Each line from the top of the listing down to and including the line with "Viewport: 924px width, 578px height." must be duplicated exactly; pictures are to be skipped.

━━━ Data ━━━

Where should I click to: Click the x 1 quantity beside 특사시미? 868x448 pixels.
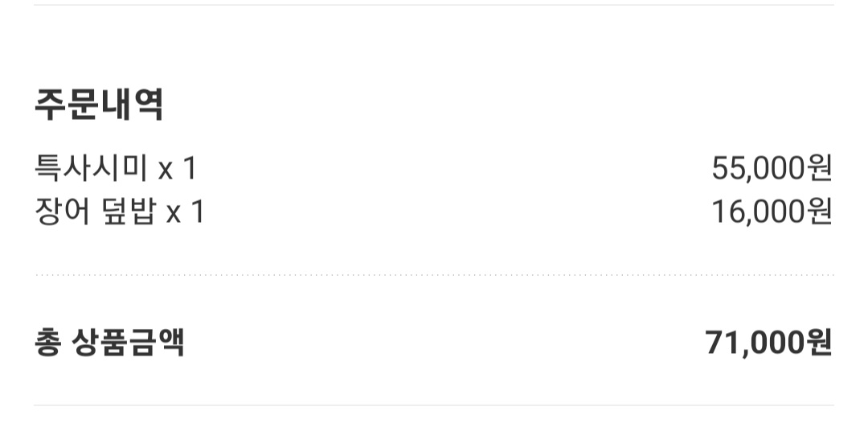coord(177,168)
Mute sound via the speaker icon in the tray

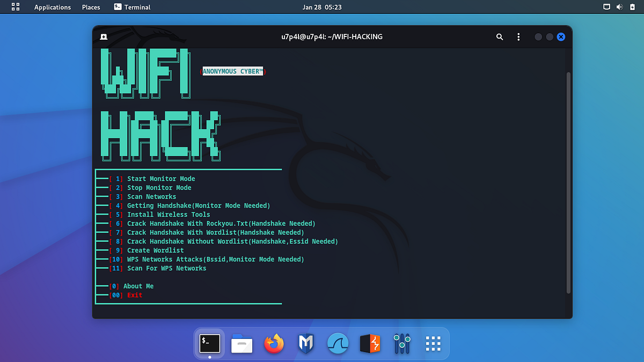click(x=619, y=7)
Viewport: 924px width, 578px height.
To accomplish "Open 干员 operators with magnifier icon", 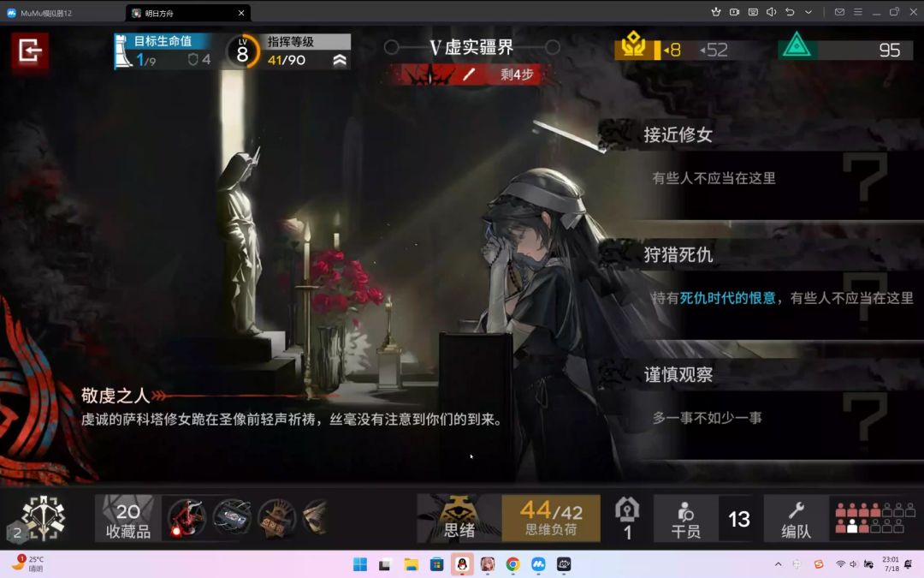I will [684, 517].
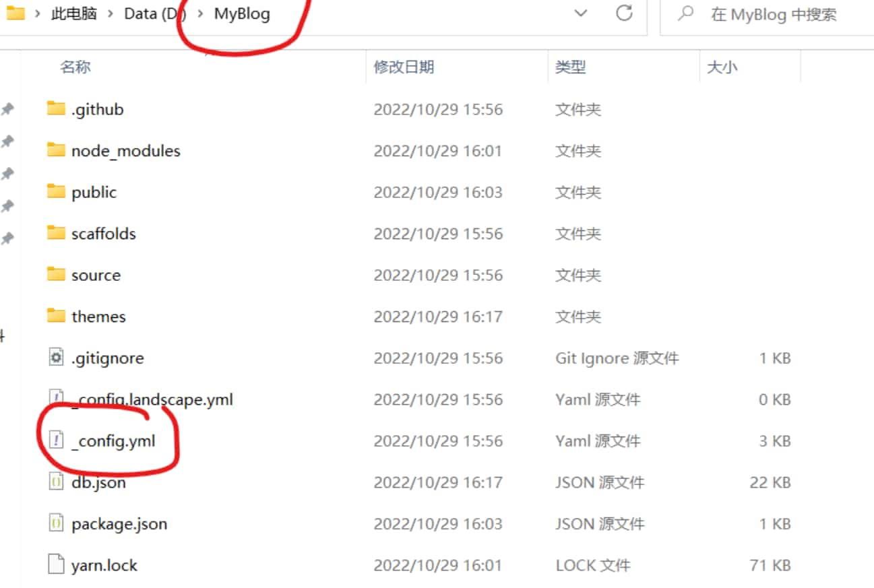
Task: Select the themes folder icon
Action: click(56, 316)
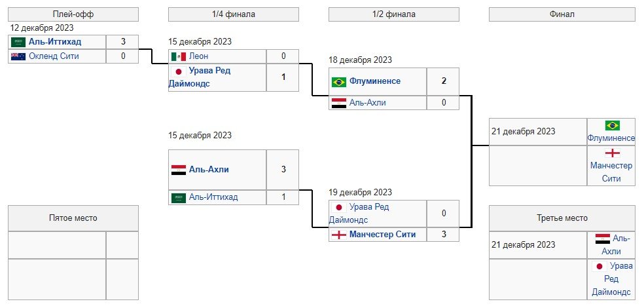Open the bold Аль-Ахли link in 1/4 финала

209,170
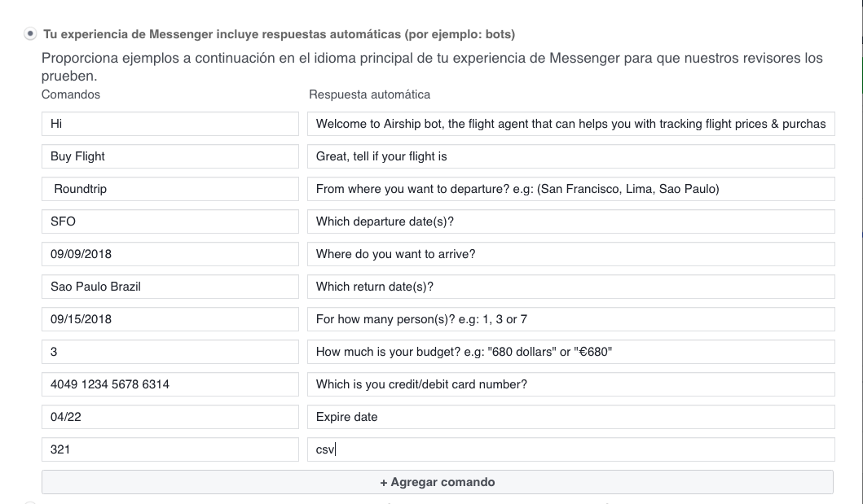Viewport: 863px width, 504px height.
Task: Click the '+ Agregar comando' button
Action: [x=438, y=482]
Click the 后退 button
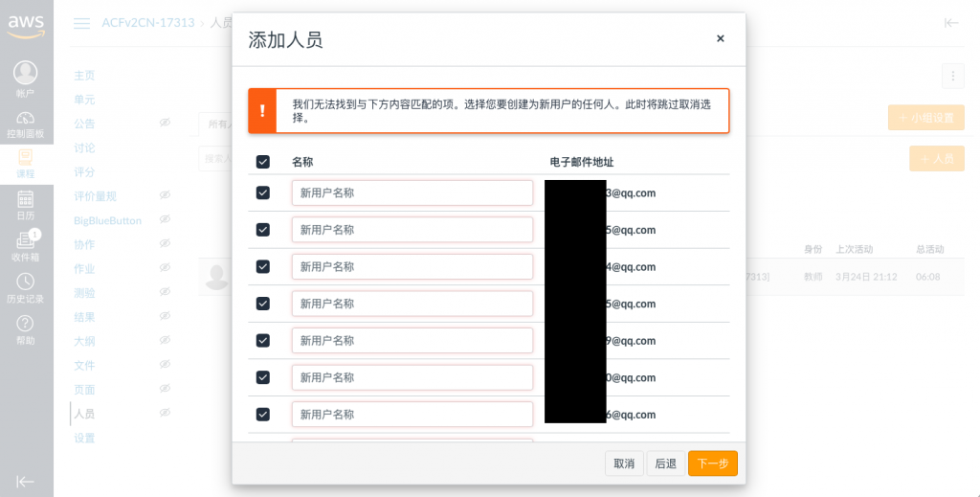980x497 pixels. [x=666, y=463]
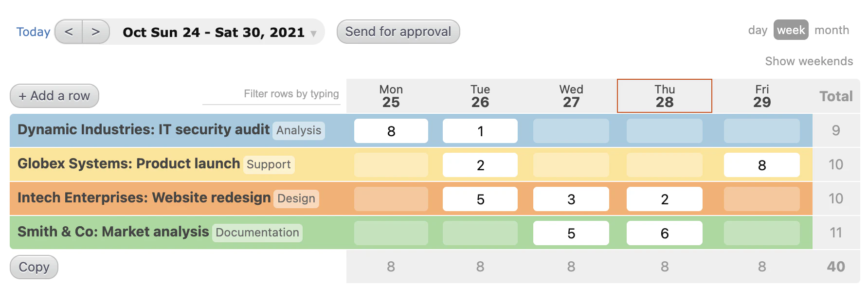Expand the date selector dropdown arrow

[314, 34]
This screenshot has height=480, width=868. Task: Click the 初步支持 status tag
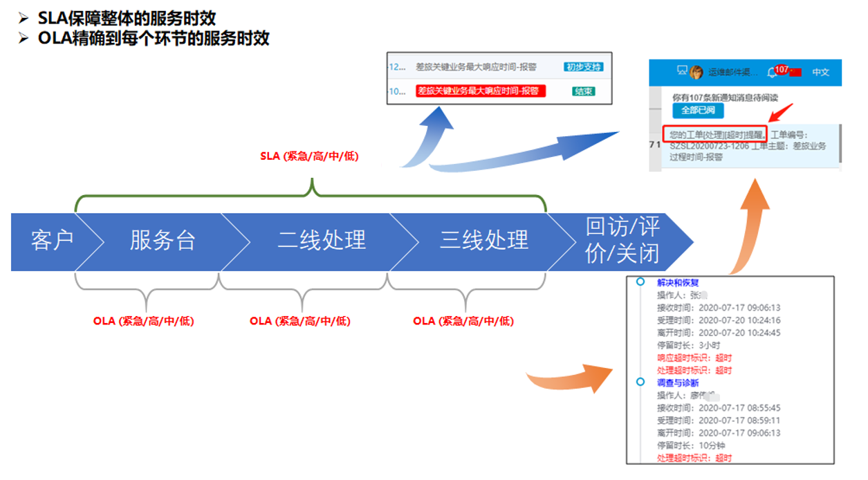pos(583,67)
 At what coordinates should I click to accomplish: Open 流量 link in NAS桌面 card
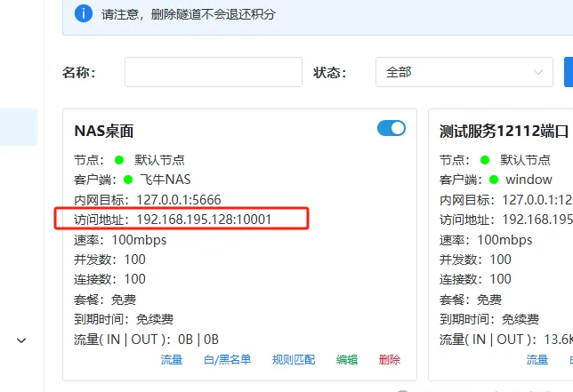point(172,359)
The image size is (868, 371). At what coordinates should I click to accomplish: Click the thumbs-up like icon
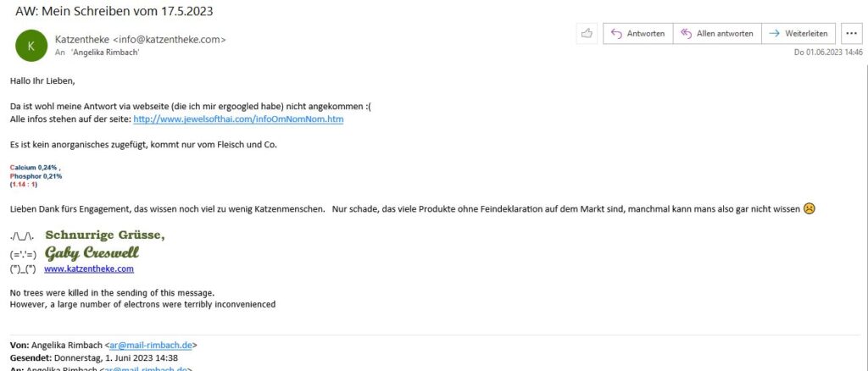coord(587,34)
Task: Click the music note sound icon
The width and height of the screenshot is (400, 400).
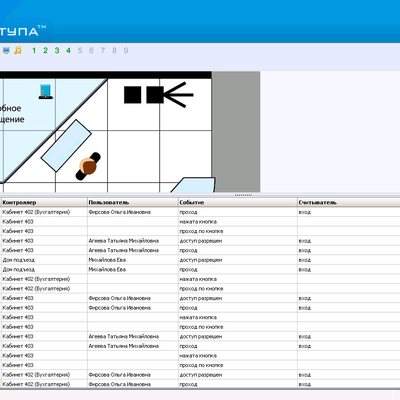Action: 18,50
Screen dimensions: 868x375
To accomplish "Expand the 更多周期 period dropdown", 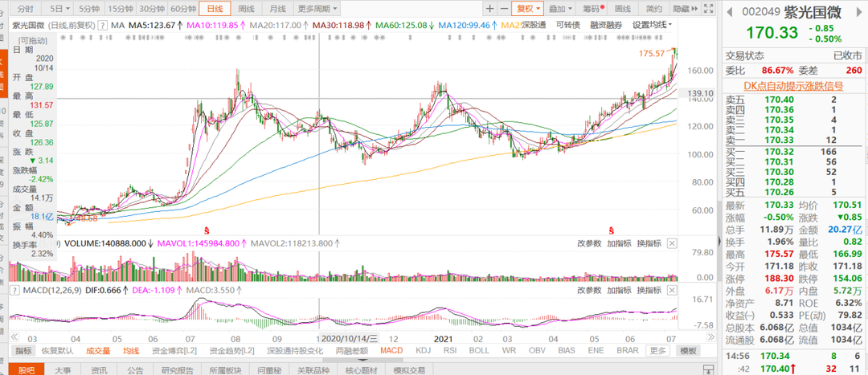I will [317, 9].
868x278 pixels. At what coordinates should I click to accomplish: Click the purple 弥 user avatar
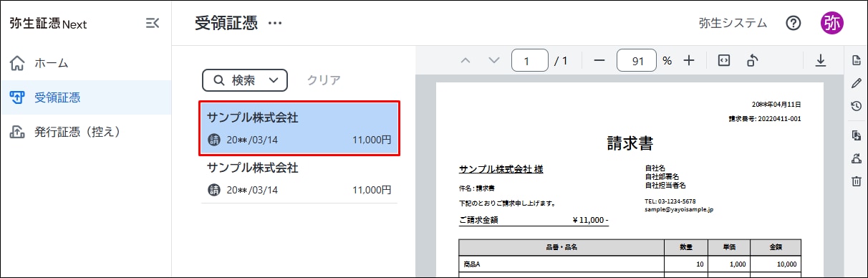pyautogui.click(x=832, y=23)
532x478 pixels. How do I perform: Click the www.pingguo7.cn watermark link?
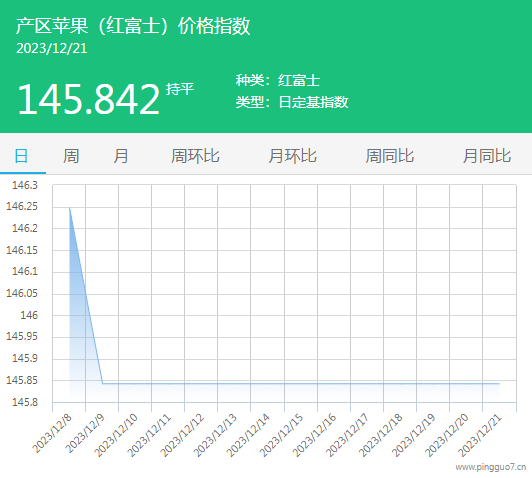click(x=491, y=467)
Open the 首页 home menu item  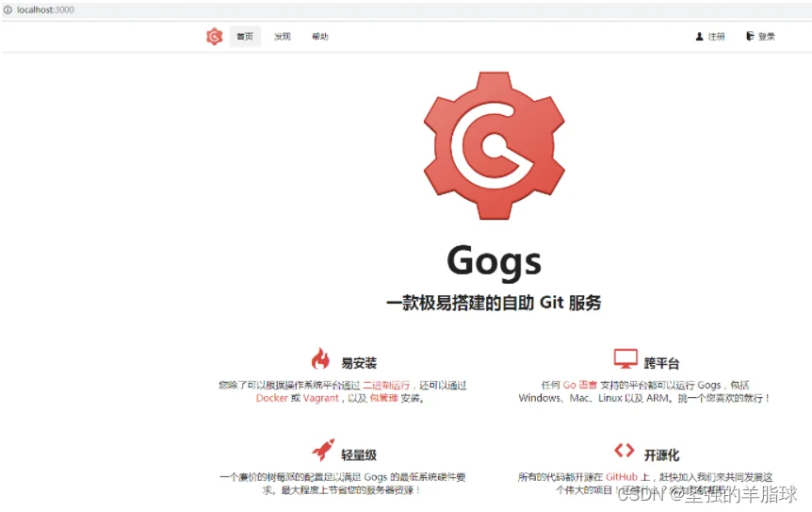point(245,36)
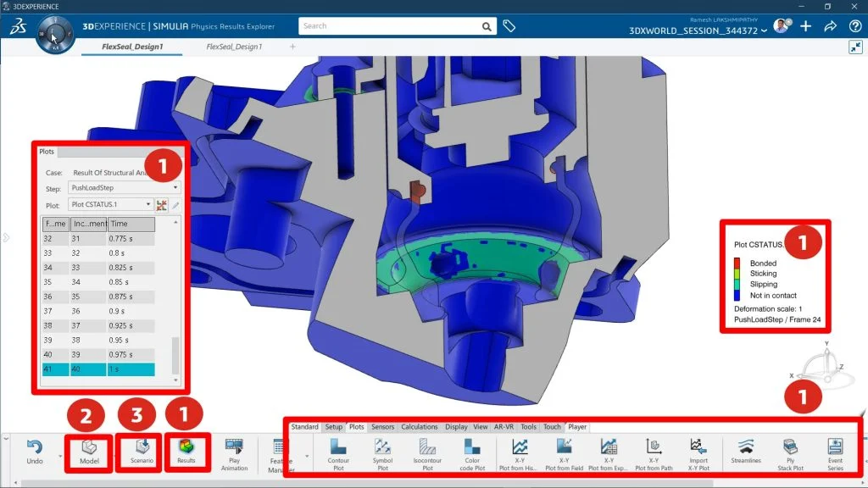Expand the 3DXWORLD_SESSION_344372 session dropdown
This screenshot has width=868, height=488.
click(765, 31)
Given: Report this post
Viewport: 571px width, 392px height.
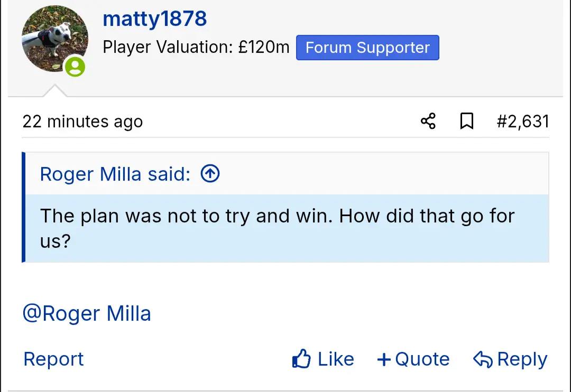Looking at the screenshot, I should (53, 359).
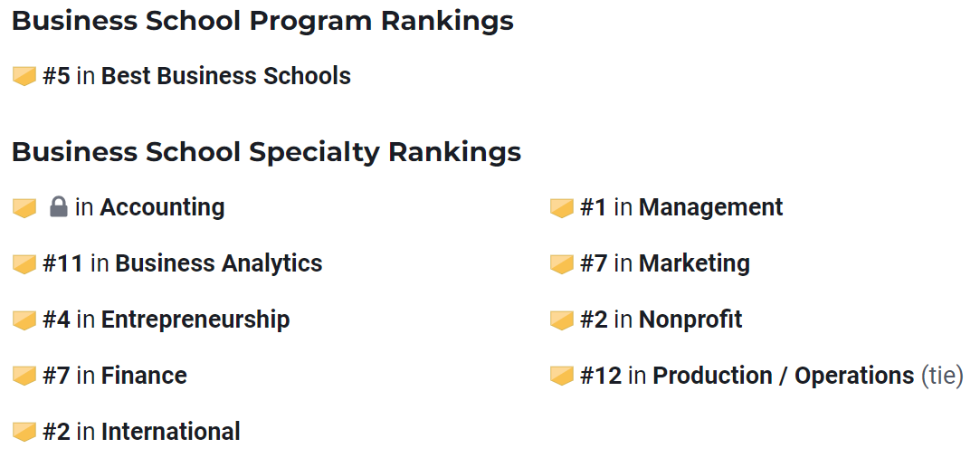Image resolution: width=980 pixels, height=458 pixels.
Task: Click the badge icon next to Best Business Schools
Action: [24, 76]
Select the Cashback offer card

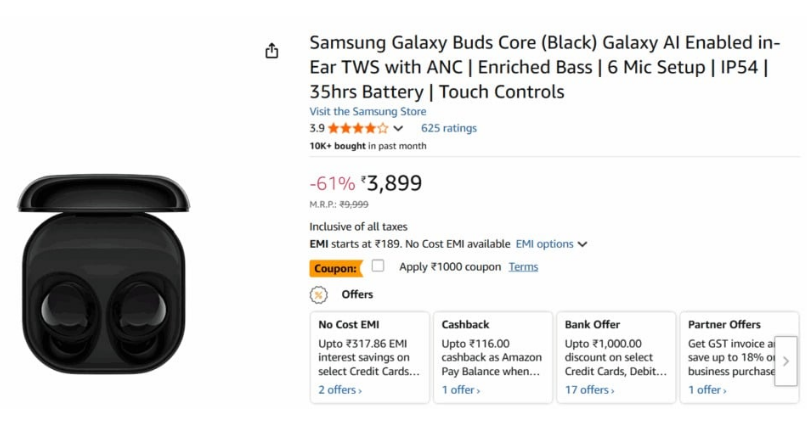coord(492,357)
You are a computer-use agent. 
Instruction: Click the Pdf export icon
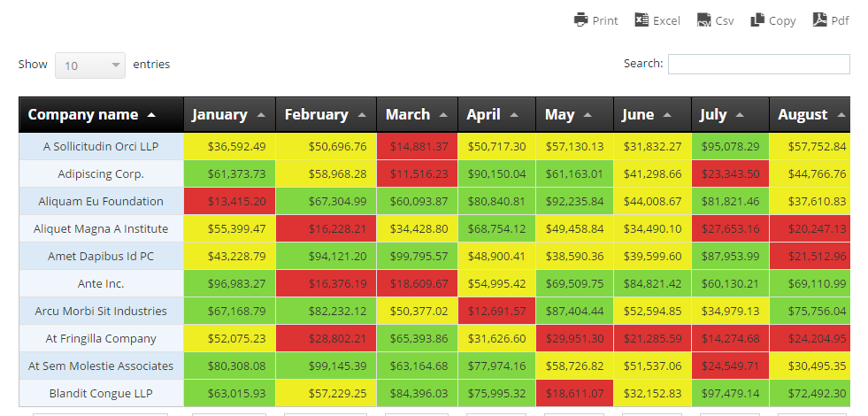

━━━

Response to this task.
Where should I click to: Click the x 1 quantity beside 특사시미? 868x448 pixels.
coord(177,168)
Mute sound via the speaker icon in the tray

click(x=619, y=7)
Viewport: 924px width, 578px height.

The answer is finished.